* Instrução dada 1
Segundo o trecho sobre a paz na Terra Santa, qual é a única fórmula realista para a paz?

* Trecho para leitura
►
Folha de S. Paulo
É nesse momento sombrio que paz na Terra
Santa ganha nova oportunidade
"Livre, do rio até o mar". Coloque
Israel no início da frase e terá o estandarte dos supremacistas judaicos que
estão instalados no governo de Netanyahu e não admitem o surgimento de um
Estado palestino. Coloque Palestina e terá o do Hamas, da jihad islâmica e da
parcela antissemita da esquerda ocidental, que almejam a abolição do Estado
judeu. Como Israel não desaparecerá e os palestinos também não, são receitas
simétricas para a guerra permanente.
No meio da tragédia deflagrada pelos bárbaros atentados do Hamas e estendida pelos bombardeios indiscriminados de Israel em Gaza, parece fútil pronunciar a palavra "paz". Na guerra de propaganda que acompanha a guerra de verdade, ouve-se apenas o grito de "genocídio". Numa ponta, Netanyahu e seus cortesãos alertam para a ameaça genocida expressa no terror do Hamas. Na outra, os supostos defensores da Palestina denunciam uma "Nakba permanente" que classificam como Holocausto palestino.
Contudo, paradoxalmente, é nesse momento
sombrio que a paz na Terra Santa ganha nova oportunidade. A fórmula –a única
fórmula realista– é bem conhecida: a partilha em dois Estados.
◄
Itens guardados de uma coleção
►
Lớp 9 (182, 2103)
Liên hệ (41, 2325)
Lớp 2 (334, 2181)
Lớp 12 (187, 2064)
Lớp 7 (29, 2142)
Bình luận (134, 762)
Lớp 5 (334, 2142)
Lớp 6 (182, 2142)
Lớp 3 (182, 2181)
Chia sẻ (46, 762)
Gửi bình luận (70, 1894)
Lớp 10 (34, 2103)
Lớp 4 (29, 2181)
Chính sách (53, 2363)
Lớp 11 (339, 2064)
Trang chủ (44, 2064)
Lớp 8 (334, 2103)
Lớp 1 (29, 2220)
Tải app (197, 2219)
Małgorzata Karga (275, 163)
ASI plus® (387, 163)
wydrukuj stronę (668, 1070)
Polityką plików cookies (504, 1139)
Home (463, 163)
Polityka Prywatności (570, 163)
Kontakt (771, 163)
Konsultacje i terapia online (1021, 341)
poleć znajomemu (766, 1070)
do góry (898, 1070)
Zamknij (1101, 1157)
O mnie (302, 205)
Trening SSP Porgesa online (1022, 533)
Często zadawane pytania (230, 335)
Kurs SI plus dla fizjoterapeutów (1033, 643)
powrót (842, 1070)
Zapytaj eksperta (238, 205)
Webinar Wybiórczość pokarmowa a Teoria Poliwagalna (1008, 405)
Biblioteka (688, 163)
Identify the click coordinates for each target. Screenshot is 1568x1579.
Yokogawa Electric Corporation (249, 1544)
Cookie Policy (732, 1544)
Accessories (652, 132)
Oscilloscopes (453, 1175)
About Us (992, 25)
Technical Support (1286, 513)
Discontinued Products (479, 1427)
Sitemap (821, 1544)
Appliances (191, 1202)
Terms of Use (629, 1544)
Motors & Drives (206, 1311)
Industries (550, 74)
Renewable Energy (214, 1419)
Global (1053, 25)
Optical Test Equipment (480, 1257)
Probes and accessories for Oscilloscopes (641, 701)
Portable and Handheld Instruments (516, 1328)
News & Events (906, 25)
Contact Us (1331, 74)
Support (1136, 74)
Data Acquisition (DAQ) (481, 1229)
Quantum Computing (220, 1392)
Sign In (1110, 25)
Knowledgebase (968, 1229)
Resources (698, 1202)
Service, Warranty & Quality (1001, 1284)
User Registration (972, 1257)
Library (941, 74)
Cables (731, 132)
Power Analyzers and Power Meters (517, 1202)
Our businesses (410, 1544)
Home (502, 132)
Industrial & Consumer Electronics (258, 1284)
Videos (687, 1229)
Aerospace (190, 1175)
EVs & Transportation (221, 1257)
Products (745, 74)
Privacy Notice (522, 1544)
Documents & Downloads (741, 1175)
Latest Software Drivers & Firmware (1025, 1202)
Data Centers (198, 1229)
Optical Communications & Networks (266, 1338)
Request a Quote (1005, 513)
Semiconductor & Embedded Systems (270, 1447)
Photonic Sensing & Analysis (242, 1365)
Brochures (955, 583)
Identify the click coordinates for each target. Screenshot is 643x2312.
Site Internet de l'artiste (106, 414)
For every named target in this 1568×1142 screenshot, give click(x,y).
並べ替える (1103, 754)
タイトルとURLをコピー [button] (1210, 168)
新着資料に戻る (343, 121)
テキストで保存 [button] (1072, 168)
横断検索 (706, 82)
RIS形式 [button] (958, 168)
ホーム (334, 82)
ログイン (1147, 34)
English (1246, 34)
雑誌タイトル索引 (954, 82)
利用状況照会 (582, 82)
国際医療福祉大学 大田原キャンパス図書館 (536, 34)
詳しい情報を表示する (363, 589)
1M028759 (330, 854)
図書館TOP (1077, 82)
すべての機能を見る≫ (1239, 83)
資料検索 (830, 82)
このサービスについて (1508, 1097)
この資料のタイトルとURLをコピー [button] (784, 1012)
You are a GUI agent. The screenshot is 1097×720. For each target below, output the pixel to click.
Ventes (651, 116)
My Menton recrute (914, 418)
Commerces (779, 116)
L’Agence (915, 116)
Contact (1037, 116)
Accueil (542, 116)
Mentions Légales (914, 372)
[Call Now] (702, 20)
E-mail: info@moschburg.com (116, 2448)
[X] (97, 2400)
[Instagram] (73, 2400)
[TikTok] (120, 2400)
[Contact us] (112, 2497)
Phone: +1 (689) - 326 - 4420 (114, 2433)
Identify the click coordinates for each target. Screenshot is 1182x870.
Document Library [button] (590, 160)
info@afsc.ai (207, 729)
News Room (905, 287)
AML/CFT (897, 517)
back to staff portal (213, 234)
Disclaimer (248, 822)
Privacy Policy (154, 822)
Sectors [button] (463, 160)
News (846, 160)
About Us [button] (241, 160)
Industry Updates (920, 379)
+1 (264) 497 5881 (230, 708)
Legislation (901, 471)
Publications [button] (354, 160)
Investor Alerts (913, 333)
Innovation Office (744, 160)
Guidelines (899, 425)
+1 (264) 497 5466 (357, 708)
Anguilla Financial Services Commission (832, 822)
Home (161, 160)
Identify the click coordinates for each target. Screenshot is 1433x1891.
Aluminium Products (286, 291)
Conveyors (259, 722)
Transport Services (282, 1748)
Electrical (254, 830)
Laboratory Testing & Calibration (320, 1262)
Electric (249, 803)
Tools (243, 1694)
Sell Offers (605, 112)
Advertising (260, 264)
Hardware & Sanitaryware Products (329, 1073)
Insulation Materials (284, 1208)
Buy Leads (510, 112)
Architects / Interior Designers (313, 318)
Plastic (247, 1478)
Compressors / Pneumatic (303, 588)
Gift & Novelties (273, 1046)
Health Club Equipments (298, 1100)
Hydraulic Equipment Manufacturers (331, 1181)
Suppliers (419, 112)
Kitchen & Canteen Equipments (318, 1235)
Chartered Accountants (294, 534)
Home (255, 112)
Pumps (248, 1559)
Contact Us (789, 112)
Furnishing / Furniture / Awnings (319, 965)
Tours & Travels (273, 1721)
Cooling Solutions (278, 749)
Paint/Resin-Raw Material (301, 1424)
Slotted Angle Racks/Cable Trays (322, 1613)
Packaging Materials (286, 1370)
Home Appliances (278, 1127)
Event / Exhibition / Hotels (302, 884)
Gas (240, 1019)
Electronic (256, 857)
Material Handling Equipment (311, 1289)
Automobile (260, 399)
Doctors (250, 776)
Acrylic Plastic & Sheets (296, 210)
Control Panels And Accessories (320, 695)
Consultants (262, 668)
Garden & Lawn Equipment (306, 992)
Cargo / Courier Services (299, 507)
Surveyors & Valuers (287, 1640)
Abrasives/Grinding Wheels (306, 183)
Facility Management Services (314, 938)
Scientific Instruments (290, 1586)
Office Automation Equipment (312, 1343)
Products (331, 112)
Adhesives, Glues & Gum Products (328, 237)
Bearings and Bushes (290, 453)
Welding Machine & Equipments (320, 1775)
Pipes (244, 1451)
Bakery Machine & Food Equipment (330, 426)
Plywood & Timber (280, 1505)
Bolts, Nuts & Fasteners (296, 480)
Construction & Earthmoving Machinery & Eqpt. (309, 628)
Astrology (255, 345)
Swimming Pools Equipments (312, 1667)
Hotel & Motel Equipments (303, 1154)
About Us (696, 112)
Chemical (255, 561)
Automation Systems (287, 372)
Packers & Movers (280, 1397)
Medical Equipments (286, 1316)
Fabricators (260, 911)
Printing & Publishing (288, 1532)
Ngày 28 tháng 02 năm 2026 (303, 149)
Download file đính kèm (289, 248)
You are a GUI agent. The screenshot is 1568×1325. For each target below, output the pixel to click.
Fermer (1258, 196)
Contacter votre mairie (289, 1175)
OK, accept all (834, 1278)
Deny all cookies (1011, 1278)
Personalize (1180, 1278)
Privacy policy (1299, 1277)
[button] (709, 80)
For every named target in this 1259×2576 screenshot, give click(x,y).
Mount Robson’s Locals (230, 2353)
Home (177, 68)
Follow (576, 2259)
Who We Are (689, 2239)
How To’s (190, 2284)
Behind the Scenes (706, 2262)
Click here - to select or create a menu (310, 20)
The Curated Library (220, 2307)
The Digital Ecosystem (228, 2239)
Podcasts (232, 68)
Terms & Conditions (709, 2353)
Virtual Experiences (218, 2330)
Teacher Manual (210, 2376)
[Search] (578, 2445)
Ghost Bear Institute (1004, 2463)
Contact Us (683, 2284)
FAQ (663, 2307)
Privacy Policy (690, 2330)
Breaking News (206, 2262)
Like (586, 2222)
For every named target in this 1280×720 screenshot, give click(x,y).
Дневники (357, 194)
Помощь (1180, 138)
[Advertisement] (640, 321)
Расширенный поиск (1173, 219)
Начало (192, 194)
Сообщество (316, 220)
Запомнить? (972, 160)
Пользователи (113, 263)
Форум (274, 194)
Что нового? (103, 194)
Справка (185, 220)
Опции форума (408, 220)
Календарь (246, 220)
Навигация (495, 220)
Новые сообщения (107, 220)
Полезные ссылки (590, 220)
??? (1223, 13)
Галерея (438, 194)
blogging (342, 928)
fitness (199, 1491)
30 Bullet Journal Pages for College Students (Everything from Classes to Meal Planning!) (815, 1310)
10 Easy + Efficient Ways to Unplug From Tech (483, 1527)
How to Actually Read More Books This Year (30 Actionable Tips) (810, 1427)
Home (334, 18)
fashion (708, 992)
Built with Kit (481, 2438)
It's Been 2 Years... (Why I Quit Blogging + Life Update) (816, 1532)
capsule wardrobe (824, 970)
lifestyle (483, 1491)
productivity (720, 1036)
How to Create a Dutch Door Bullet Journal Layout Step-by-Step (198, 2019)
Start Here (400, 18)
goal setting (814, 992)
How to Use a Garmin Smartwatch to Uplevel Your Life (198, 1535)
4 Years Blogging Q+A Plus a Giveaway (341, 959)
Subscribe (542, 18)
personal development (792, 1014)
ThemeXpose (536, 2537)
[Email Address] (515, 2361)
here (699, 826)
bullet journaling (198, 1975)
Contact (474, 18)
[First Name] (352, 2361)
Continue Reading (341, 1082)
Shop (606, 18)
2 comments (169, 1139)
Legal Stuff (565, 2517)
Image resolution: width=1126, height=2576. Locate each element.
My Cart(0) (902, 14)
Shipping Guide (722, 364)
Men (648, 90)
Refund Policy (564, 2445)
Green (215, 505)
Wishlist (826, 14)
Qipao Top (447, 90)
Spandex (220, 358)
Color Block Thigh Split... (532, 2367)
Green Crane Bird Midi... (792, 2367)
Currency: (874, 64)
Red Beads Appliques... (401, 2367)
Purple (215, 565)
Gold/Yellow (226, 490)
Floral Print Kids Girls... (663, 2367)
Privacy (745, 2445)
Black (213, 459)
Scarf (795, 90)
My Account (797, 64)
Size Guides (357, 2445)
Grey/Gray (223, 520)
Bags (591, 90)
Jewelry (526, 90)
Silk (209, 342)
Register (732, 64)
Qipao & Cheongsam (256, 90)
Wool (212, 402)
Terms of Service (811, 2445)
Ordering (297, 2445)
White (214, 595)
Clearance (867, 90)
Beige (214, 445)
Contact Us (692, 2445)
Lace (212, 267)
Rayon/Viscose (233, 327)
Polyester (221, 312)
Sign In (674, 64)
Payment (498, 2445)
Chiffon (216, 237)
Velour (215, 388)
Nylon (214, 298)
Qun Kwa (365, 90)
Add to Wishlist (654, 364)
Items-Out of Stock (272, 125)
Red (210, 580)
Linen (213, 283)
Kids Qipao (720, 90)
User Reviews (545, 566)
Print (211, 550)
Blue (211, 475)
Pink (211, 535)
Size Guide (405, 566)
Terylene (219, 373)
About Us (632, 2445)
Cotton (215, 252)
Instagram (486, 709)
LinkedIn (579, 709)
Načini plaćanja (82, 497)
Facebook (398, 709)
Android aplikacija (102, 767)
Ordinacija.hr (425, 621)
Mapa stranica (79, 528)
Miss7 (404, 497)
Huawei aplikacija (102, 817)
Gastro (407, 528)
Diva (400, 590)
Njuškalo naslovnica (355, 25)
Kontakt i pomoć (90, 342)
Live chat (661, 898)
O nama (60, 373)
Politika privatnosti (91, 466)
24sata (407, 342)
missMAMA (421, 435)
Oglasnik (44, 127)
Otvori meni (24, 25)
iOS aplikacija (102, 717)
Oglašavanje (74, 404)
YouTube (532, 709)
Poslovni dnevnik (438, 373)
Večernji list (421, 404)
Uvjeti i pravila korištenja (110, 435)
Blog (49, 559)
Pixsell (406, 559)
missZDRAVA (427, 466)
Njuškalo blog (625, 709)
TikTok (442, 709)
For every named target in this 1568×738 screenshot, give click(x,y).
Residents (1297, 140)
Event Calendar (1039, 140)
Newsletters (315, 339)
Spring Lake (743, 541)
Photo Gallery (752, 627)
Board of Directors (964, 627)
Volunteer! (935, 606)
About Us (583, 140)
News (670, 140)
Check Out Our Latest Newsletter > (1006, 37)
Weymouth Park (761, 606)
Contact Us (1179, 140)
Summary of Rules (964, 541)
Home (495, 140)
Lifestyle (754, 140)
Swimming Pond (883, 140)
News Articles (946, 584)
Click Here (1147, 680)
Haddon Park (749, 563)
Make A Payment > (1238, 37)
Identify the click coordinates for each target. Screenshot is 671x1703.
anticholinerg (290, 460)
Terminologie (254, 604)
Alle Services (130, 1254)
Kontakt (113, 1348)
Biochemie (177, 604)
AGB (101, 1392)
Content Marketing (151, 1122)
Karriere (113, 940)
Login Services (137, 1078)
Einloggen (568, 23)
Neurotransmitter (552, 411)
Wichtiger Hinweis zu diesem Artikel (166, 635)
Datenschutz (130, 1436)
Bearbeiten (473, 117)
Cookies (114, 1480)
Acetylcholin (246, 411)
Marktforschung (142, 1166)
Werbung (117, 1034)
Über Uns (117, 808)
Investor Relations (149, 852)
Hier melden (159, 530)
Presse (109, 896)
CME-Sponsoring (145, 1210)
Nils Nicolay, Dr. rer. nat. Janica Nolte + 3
◄
* Instrução dada 2
Reproduza sem alterações as linhas da listagem que vão da que contém "back to staff portal (213, 234)" até a que contém "Electrical (254, 830)", incluindo as duas.

* Resposta escrita 1
A partilha em dois Estados.

* Resposta escrita 2
back to staff portal (213, 234)
Disclaimer (248, 822)
Privacy Policy (154, 822)
Sectors [button] (463, 160)
News (846, 160)
About Us [button] (241, 160)
Industry Updates (920, 379)
+1 (264) 497 5881 (230, 708)
Legislation (901, 471)
Publications [button] (354, 160)
Investor Alerts (913, 333)
Innovation Office (744, 160)
Guidelines (899, 425)
+1 (264) 497 5466 (357, 708)
Anguilla Financial Services Commission (832, 822)
Home (161, 160)
Identify the click coordinates for each target. Screenshot is 1433x1891.
Aluminium Products (286, 291)
Conveyors (259, 722)
Transport Services (282, 1748)
Electrical (254, 830)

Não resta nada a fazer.